Professor Ashley Toye, Professor of Cell Biology at the University of Bristol and Director of the NIHR Blood and Transplant Unit in red cell products explains during an interview in Bristol,

‘[t]his challenging and exciting trial is a huge stepping stone for manufacturing blood from stem cells. This is the first-time lab grown blood from an allogeneic donor has been transfused’.

The single-blind phase I trial will call for 10 healthy volunteers from Cambridgeshire to receive two mini-transfusions, approximately 10ml of blood each, spaced four months apart.

In an encouraging pilot study to test safety, two volunteers transfused with the manufactured RBCs showed no unexpected side effects or immune shock following transfusion.

Aside from confirming the safety of the transfusion method, the study also hopes to demonstrate that the RBCs manufactured in the lab have a longer lifespan in the body compared to conventional donated blood, which normally lies at around 50–60 days (but varies widely per person).

On reducing the frequency of blood transfusions, the Chief Investigator, Professor Cedric Ghevaert at the University of Cambridge and NHSBT stated in an interview,

‘We hope our lab-grown red blood cells will last longer than those that come from blood donors. If our trial, the first such in the world, is successful, it will mean that patients who currently require regular long-term blood transfusions will need fewer transfusions in future, helping transform their care’.

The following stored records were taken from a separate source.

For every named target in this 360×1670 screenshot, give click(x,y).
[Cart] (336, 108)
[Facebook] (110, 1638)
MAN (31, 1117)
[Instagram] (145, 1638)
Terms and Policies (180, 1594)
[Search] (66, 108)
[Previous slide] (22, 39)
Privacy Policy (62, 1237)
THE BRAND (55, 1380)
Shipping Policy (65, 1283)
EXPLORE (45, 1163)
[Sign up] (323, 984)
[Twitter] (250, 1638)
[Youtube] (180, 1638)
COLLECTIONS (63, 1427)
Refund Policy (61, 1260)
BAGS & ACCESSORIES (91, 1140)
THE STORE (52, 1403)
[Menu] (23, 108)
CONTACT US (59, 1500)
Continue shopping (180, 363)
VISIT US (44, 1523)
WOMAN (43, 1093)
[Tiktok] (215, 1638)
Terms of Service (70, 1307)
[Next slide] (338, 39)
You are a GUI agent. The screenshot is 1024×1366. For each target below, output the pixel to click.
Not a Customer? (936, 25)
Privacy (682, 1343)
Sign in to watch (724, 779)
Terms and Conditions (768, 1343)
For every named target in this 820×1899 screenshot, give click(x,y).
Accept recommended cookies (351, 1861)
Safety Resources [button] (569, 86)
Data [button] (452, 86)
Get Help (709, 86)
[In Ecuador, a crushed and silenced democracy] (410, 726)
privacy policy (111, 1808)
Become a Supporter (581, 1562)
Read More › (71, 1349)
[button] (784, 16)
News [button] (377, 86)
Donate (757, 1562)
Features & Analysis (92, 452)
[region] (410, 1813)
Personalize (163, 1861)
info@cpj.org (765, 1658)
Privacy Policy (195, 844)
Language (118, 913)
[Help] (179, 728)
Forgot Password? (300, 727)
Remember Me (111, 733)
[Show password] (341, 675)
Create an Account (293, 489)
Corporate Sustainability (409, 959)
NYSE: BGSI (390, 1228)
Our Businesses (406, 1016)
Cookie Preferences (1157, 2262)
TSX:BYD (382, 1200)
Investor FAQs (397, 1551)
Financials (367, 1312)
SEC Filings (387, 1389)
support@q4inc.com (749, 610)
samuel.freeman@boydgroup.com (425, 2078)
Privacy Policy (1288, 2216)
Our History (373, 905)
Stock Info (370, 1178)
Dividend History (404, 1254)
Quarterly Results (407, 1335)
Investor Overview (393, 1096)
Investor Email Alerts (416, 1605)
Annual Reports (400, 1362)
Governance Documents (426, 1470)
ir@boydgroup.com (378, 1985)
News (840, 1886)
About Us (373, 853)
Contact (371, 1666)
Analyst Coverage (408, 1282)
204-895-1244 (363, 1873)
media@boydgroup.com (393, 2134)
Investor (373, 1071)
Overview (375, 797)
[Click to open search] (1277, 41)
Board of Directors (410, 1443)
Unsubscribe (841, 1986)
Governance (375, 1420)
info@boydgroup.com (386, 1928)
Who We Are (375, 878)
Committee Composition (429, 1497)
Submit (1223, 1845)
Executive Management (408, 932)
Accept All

The researchers hope this technology will particularly benefit patients with specific blood disorders, who might require lifelong blood transfusions ‘because they have an inherited genetic disorder and they can’t make their blood themselves or they make blood cells that do not work as well as they could so they have to be topped up by red cells coming from another source, at the moment these are blood donors’, said Ghevaert.

But further research is required before the results from this trial can represent a therapeutic treatment option for patients.

The challenge facing researchers now is producing more substantive quantities of RBCs from a few teaspoons to around 350ml, as is routinely used in adult blood transfusions.

While RBCs grown in vitro might improve therapies for patients carrying rare blood types or blood diseases, the demand for blood donations will continue, as John Hames OBE, Chief Executive of the Sickle Cell Society, put it,

‘[W]e should remember that the NHS still needs 250 blood donations every day to treat people with sickle cell and the figure is rising. The need for normal blood donations to provide the vast majority of blood transfusions will remain’.